| What you should do |
Starting at the first line of the data below, repeat each line word for word up to and including the line with "Home (328, 44)".

| Data excerpts |
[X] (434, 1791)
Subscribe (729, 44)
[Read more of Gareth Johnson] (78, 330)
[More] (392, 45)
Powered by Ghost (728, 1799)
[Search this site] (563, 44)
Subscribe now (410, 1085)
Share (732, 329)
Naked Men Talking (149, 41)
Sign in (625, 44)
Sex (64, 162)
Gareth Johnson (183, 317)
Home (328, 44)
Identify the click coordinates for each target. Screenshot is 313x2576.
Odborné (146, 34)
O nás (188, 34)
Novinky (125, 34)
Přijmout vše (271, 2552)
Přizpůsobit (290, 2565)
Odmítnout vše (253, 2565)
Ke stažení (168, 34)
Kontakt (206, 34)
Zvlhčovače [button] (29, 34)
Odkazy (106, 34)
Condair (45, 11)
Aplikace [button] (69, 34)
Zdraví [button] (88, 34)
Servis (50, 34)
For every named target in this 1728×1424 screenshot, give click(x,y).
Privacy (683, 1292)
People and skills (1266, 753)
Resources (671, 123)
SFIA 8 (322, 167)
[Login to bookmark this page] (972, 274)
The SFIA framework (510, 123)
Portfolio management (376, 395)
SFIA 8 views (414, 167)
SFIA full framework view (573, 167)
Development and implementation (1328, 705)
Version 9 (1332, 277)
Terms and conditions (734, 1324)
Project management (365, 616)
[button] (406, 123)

| Exercise result |
[X] (434, 1791)
Subscribe (729, 44)
[Read more of Gareth Johnson] (78, 330)
[More] (392, 45)
Powered by Ghost (728, 1799)
[Search this site] (563, 44)
Subscribe now (410, 1085)
Share (732, 329)
Naked Men Talking (149, 41)
Sign in (625, 44)
Sex (64, 162)
Gareth Johnson (183, 317)
Home (328, 44)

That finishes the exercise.